Deuteronômio
5-19. Um mandamento bíblico. Estava escrito na parte interna da caneta Bic. No
fim da citação constava o nome da proprietária. Naquele instante, como um
flash, um resgate instantâneo da memória, de pronto lembrei que pegara
emprestado e não devolvido. Infelizmente um hábito de anos de hospital:
esquecer de devolver a caneta alheia. A devolução acontecia quando o empréstimo
se fazia sem a tampa. No restante das vezes guardava em bolso de camisa com um
movimento quase que automático – algo que atribuía à necessidade de atendimento
de muitos pacientes. Até então muitas justificativas para o acúmulo de canetas
em meu carro. Pela primeira vez a consciência pesou. Uma pequena frase me tocara.
Despertar um sentimento de culpa. No momento da leitura estava em frente a um
paciente, escrevia uma receita médica e orientava sobre hábitos saudáveis – principalmente, controle do peso. Devia evitar
os pequenos furtos noturnos em geladeiras. Quando me dei conta, falava dos pequenos
furtos, como se eu também, não os cometesse. Pensei em outro ensinamento
bíblico: “Não tenham na bolsa dois padrões para o mesmo peso, um maior e outro
menor. Tenham pesos e medidas exatos e honestos...”. Após a saída do paciente,
com o consultório vazio, pensei nas muitas justificativas para os pequenos
erros. Resolvi devolver aquilo que não me pertencia. Enquanto dirigia, lembrei
a história de David e Betsabá, o profeta Natã alertando David sobre os erros. Erros
com o soldado Urias, com os vizinhos... Os erros que David não queria enxergar.
O pensador brasileiro, Eduardo Gianetti, diz: “Ninguém é bom juiz em causa
própria. A capacidade humana de julgar com isenção tende a declinar, na medida
em que nos aproximamos de tudo aquilo que nos afeta e interessa de perto.”
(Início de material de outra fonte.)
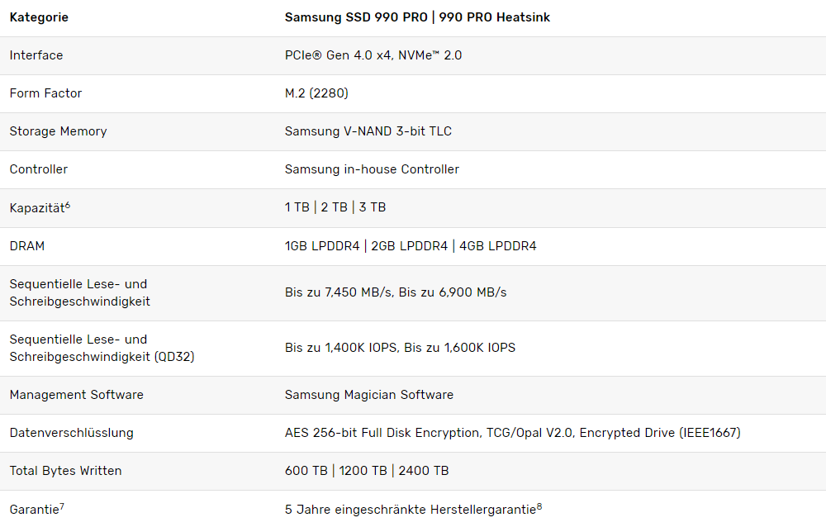
Task: Click the M.2 (2280) value
Action: coord(316,93)
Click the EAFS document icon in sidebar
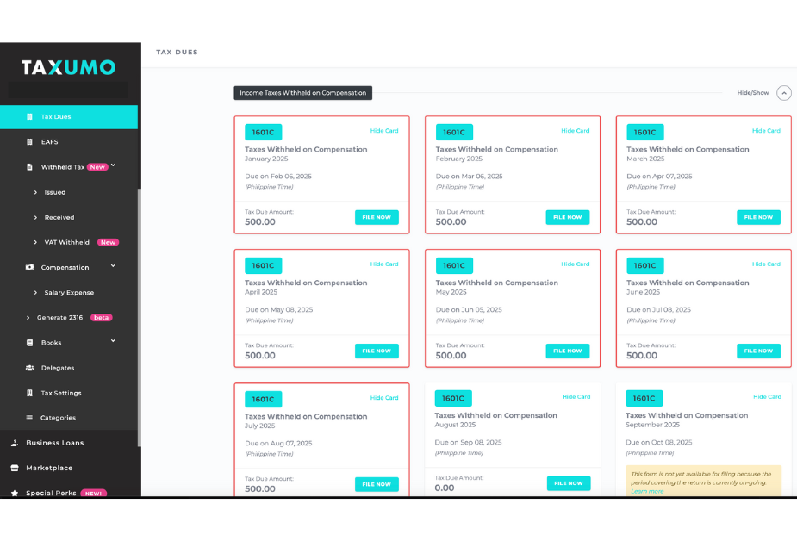Image resolution: width=797 pixels, height=541 pixels. [29, 141]
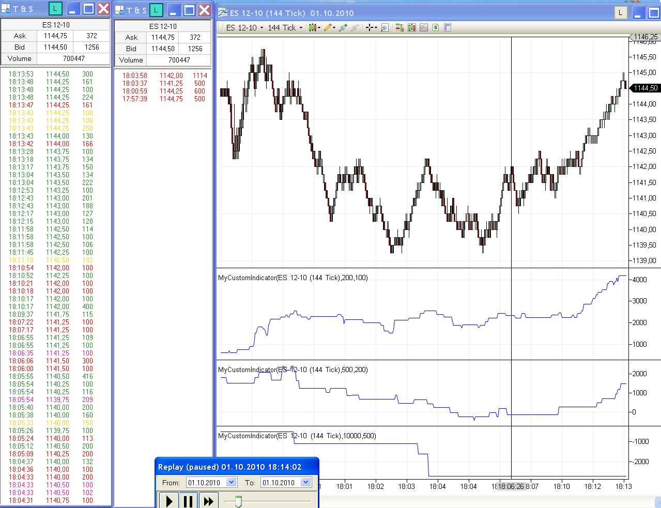The width and height of the screenshot is (661, 508).
Task: Open the crosshair cursor tool
Action: tap(370, 28)
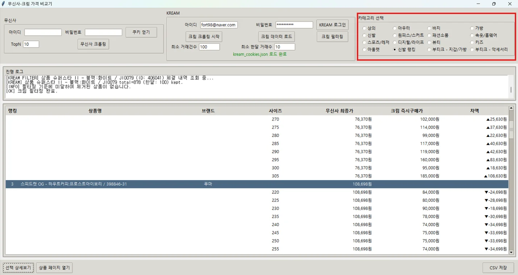The height and width of the screenshot is (275, 518).
Task: Click the TopN input field
Action: [x=31, y=44]
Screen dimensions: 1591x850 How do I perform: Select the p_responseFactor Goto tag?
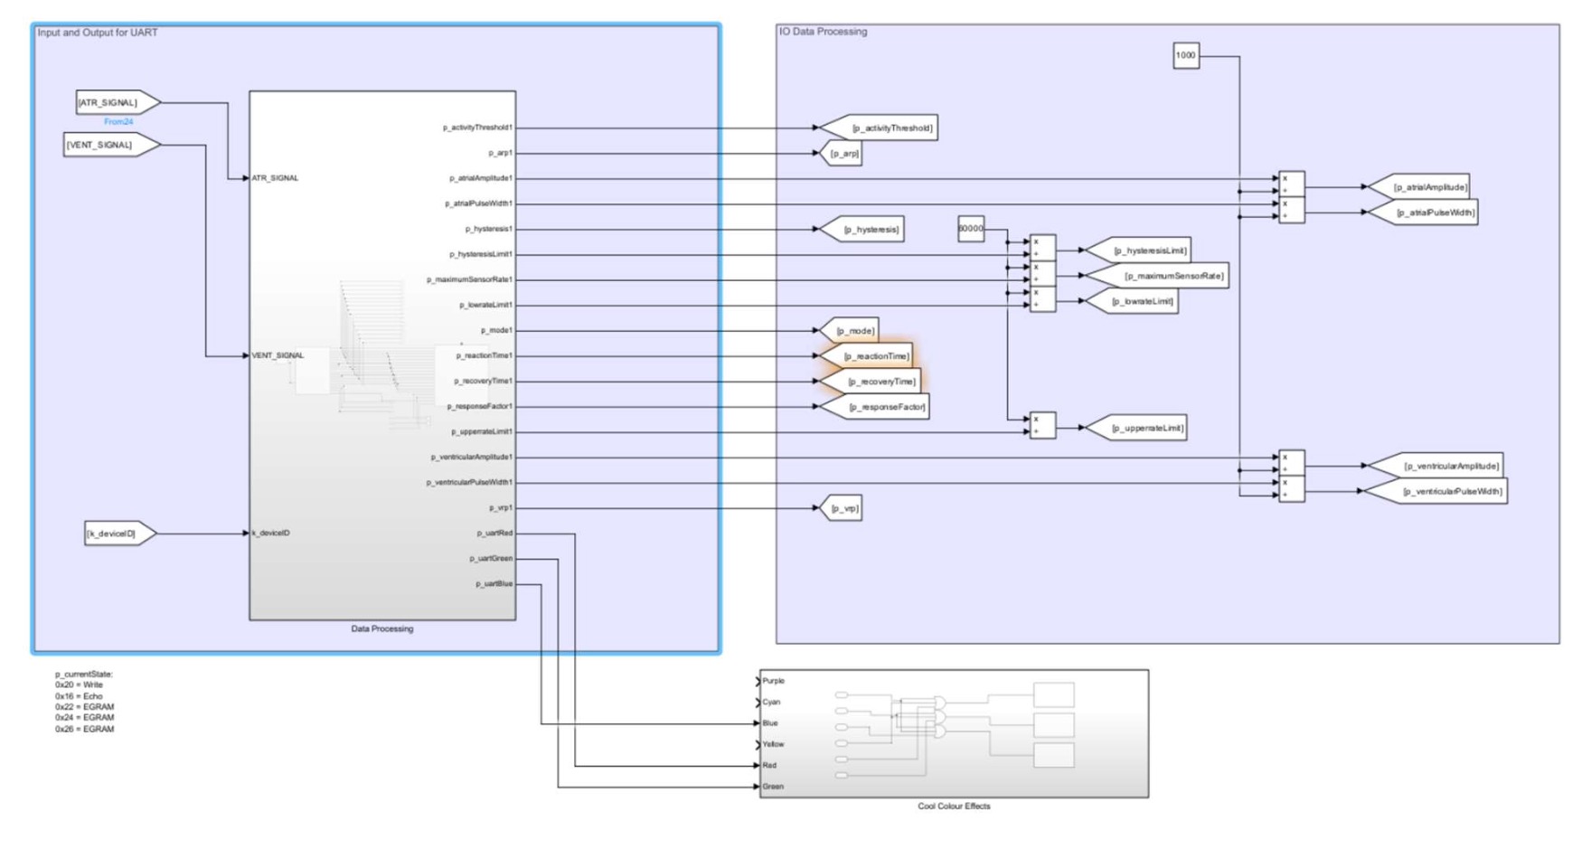873,407
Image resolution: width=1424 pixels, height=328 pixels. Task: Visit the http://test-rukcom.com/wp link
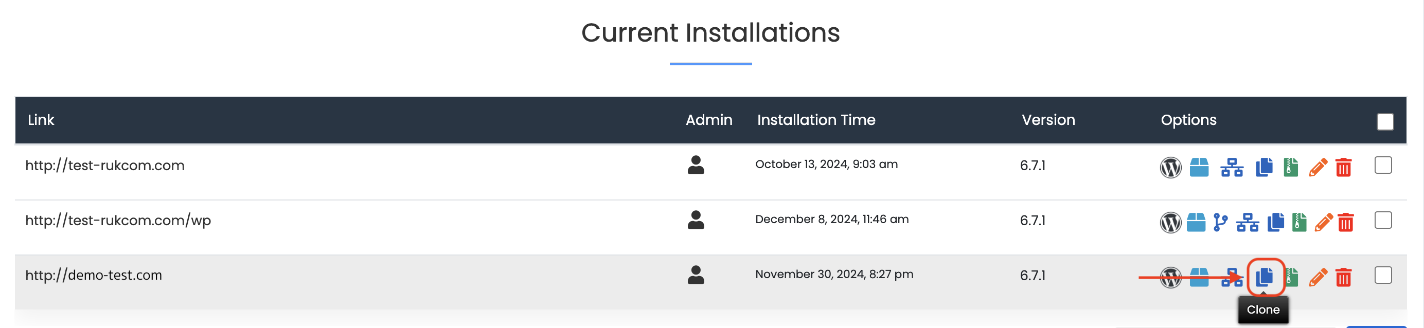click(118, 221)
Poderia ser assim: “Se Deus segurasse em sua mão direita toda a verdade e em
sua esquerda a perene busca pela verdade, e dissesse: Escolha! Humildemente
escolheria a mão esquerda e diria: Daí-me senhor! A verdade pura é para vós
somente!”. Talvez, por isso, pela fragilidade humana, para o convívio social,
necessitamos da tolerância zero, uma maneira de agir, que toma conta de algumas
cidades mundo afora. Isto é, todo delito, por menor que seja, deve ser punido
ou avaliado. Voltar aos pesos e medidas exatos e honestos.
Por fim, me
encaminhei ao hospital, devolveria ao dono aquilo que não me pertencia. Algo
simbólico. Um valor material mínimo, mas de grande valor comportamental. Antes,
porém, na Rua Moreira, necessitei de cuidados dentários. Na cadeira do
dentista, enquanto aguardava o procedimento, observei pela janela, na sacada do
consultório, um beija-flor, ele roubava a seiva da orquídea. Pensei em condenar
o roubo, mas a beleza das cores do colibri, seu malabarismo junto à flor, o momento
da natureza me fez esquecer a caneta e o meu próprio delito. Retornei ao
trabalho e deixei a entrega para outro dia.